START Task data

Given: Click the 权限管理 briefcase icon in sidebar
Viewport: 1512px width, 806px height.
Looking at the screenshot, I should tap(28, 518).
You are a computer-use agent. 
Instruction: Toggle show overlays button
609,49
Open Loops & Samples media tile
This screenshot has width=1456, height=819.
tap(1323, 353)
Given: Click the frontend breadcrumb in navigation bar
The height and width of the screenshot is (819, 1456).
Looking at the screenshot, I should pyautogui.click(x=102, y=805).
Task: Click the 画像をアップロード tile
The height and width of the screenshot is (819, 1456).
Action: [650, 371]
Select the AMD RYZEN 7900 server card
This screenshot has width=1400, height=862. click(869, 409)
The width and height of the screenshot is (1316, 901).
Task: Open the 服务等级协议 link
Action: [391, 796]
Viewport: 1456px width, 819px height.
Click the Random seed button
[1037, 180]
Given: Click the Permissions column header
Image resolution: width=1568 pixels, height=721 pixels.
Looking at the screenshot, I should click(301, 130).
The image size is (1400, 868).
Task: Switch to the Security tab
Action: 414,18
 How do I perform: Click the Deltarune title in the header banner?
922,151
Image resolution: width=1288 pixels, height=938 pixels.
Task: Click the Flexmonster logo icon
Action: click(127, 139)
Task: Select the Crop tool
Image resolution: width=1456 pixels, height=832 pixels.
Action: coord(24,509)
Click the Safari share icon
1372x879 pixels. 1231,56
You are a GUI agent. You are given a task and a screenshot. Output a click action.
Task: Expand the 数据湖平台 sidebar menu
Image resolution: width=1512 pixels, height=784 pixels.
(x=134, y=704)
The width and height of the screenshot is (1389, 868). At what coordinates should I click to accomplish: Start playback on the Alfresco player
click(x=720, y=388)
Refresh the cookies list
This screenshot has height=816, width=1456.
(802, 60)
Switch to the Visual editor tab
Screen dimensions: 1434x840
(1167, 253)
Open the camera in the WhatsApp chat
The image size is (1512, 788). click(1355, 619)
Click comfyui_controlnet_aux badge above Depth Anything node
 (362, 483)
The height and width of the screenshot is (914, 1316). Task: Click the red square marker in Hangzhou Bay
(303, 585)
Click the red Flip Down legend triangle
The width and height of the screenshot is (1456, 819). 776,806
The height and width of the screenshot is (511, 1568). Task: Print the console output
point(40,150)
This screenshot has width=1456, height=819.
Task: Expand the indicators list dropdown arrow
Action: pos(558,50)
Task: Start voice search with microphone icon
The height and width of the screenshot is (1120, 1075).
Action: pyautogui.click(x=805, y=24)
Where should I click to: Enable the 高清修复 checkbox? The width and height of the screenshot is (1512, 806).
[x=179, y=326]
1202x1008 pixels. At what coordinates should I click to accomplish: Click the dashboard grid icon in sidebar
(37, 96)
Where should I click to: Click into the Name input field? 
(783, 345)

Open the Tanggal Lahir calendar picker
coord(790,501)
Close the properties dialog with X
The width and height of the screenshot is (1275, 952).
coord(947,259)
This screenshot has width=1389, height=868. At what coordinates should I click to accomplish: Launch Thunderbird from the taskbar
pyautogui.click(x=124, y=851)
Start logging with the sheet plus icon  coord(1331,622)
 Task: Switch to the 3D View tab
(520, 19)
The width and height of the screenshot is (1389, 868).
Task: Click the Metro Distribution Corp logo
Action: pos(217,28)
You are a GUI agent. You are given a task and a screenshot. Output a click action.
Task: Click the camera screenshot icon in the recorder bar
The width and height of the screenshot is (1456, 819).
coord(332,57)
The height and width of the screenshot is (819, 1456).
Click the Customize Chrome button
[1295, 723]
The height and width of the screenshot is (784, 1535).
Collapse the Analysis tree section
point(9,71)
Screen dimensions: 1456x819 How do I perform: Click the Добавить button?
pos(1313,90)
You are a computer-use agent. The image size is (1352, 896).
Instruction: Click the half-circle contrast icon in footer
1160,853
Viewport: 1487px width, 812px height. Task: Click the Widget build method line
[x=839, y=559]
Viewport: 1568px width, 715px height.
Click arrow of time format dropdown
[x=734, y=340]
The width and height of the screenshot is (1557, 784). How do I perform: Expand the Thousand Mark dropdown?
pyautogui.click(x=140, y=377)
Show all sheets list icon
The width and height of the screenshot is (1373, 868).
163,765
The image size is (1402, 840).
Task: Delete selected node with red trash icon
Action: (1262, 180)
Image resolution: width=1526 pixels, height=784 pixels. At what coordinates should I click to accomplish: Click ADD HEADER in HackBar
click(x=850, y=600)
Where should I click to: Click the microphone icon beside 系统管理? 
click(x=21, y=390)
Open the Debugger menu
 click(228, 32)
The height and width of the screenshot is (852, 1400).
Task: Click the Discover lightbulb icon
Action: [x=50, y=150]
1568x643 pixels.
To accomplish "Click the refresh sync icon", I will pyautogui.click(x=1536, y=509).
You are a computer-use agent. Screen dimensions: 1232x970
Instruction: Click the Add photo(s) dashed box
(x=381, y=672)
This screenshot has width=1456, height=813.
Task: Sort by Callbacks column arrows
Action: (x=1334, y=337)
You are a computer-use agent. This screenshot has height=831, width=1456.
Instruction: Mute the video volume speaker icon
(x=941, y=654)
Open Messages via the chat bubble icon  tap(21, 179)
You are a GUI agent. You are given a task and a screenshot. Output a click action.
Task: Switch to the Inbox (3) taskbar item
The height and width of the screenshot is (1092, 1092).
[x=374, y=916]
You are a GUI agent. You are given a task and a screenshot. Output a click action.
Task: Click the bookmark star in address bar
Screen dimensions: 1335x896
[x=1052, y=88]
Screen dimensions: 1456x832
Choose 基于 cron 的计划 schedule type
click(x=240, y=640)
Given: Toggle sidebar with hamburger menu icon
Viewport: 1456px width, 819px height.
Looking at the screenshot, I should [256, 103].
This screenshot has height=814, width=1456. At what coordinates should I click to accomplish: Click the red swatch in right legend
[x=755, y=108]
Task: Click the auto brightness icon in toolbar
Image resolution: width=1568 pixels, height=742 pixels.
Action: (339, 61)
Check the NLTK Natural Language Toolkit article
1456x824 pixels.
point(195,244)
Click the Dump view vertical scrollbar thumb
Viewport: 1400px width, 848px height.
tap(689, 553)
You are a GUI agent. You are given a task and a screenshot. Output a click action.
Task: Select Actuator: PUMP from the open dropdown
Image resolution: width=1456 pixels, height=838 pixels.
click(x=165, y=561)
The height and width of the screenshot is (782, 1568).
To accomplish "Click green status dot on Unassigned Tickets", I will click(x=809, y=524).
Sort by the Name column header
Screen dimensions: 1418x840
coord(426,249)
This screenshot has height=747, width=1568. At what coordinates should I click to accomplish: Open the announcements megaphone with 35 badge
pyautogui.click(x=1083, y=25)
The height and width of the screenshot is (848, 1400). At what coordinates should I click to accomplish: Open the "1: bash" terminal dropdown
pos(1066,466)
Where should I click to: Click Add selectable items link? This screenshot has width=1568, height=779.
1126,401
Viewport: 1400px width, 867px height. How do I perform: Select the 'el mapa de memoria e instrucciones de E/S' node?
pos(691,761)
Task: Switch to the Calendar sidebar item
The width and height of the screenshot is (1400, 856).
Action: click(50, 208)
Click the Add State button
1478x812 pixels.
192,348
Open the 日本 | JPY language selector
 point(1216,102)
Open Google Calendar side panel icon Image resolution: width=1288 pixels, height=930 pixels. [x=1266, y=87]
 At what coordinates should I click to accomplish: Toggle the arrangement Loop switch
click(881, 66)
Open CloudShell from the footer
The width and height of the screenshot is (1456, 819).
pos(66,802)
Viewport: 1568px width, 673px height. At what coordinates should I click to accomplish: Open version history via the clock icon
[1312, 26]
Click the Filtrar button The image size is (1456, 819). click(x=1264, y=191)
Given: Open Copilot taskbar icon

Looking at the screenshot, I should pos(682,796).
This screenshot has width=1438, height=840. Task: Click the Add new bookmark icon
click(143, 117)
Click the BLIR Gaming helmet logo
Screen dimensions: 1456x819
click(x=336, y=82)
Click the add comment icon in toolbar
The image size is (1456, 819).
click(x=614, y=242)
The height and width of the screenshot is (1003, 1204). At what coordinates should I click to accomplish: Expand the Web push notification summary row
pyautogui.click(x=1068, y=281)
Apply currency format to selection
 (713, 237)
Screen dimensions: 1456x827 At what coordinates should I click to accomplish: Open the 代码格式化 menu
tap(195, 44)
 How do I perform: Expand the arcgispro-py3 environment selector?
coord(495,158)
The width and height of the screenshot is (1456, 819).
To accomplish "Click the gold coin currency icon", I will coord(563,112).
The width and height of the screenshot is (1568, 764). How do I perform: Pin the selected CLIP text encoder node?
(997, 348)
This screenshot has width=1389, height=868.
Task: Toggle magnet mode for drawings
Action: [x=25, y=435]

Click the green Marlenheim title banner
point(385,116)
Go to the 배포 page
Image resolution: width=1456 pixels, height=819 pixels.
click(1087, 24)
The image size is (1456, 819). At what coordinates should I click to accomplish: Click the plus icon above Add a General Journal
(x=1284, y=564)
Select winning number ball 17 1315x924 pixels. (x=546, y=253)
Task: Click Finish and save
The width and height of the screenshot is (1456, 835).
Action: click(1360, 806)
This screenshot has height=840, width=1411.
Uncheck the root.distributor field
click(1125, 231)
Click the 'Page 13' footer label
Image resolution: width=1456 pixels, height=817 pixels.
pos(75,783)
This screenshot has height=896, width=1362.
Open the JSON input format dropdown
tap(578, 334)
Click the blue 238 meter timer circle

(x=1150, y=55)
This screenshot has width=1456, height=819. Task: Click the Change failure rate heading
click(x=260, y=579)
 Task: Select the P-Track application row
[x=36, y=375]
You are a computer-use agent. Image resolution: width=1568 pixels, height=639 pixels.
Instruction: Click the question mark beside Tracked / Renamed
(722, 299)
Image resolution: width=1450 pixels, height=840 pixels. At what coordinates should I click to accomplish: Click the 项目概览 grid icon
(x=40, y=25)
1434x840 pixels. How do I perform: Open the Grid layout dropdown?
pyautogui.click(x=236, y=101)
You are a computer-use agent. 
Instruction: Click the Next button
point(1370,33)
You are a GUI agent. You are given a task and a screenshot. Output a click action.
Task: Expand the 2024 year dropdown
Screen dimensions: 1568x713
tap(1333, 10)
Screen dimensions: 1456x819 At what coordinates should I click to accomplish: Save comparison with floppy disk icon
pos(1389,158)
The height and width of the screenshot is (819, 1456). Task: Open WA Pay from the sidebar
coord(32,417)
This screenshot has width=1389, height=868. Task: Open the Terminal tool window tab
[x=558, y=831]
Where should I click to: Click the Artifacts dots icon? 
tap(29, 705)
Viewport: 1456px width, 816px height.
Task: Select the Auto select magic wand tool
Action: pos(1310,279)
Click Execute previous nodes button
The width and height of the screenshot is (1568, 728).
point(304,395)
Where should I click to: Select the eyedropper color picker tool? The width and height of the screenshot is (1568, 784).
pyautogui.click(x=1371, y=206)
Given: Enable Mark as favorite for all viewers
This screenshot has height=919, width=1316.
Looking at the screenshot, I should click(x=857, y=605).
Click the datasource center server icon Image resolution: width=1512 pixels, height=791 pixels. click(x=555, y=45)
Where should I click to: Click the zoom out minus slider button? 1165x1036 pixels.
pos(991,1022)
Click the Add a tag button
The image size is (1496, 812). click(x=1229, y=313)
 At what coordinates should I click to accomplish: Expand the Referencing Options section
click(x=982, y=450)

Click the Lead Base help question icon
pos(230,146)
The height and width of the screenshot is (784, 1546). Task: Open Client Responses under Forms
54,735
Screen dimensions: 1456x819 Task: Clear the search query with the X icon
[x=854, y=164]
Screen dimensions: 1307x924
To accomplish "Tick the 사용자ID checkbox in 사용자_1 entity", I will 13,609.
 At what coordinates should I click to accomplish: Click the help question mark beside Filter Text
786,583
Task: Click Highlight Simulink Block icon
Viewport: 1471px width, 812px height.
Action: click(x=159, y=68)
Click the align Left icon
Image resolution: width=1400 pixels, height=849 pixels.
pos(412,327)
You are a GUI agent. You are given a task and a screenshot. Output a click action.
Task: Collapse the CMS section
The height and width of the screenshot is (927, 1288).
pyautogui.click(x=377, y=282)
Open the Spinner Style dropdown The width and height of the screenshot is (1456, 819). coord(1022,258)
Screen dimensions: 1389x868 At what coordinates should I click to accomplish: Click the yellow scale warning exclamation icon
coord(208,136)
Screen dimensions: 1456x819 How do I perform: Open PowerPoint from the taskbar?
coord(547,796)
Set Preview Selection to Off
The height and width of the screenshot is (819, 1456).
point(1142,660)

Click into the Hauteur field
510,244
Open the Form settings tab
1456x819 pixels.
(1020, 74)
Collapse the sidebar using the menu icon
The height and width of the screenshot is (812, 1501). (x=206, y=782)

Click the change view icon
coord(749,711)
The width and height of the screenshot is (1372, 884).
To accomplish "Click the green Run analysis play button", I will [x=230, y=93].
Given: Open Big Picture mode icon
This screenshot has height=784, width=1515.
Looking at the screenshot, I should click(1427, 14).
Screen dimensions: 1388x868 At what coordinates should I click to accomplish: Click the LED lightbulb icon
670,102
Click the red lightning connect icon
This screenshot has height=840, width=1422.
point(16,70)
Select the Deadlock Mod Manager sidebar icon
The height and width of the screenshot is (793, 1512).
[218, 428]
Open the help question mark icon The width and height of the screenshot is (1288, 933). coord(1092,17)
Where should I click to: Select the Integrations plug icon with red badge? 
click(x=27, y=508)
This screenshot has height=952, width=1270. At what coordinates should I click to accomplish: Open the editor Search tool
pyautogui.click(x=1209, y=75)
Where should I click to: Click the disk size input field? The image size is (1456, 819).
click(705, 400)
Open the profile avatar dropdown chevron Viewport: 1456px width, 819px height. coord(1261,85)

END Task data

[Exercise prompt]: Word for word, restate the lines of the data above that fall between the line holding "Start logging with" and the line holding "You are a computer-use agent. This", inclusive, and no other lines.

[Task response]:
Start logging with the sheet plus icon  coord(1331,622)
 Task: Switch to the 3D View tab
(520, 19)
The width and height of the screenshot is (1389, 868).
Task: Click the Metro Distribution Corp logo
Action: pos(217,28)
You are a GUI agent. You are given a task and a screenshot. Output a click action.
Task: Click the camera screenshot icon in the recorder bar
The width and height of the screenshot is (1456, 819).
coord(332,57)
The height and width of the screenshot is (819, 1456).
Click the Customize Chrome button
[1295, 723]
The height and width of the screenshot is (784, 1535).
Collapse the Analysis tree section
point(9,71)
Screen dimensions: 1456x819 How do I perform: Click the Добавить button?
pos(1313,90)
You are a computer-use agent. The image size is (1352, 896).
Instruction: Click the half-circle contrast icon in footer
1160,853
Viewport: 1487px width, 812px height. Task: Click the Widget build method line
[x=839, y=559]
Viewport: 1568px width, 715px height.
Click arrow of time format dropdown
[x=734, y=340]
The width and height of the screenshot is (1557, 784). How do I perform: Expand the Thousand Mark dropdown?
pyautogui.click(x=140, y=377)
Show all sheets list icon
The width and height of the screenshot is (1373, 868).
163,765
The image size is (1402, 840).
Task: Delete selected node with red trash icon
Action: (1262, 180)
Image resolution: width=1526 pixels, height=784 pixels. At what coordinates should I click to accomplish: Click ADD HEADER in HackBar
click(x=850, y=600)
Where should I click to: Click the microphone icon beside 系统管理? 
click(x=21, y=390)
Open the Debugger menu
 click(228, 32)
The height and width of the screenshot is (852, 1400).
Task: Click the Discover lightbulb icon
Action: [x=50, y=150]
1568x643 pixels.
To accomplish "Click the refresh sync icon", I will pyautogui.click(x=1536, y=509).
You are a computer-use agent. Screen dimensions: 1232x970
Instruction: Click the Add photo(s) dashed box
(x=381, y=672)
This screenshot has width=1456, height=813.
Task: Sort by Callbacks column arrows
Action: (x=1334, y=337)
You are a computer-use agent. This screenshot has height=831, width=1456.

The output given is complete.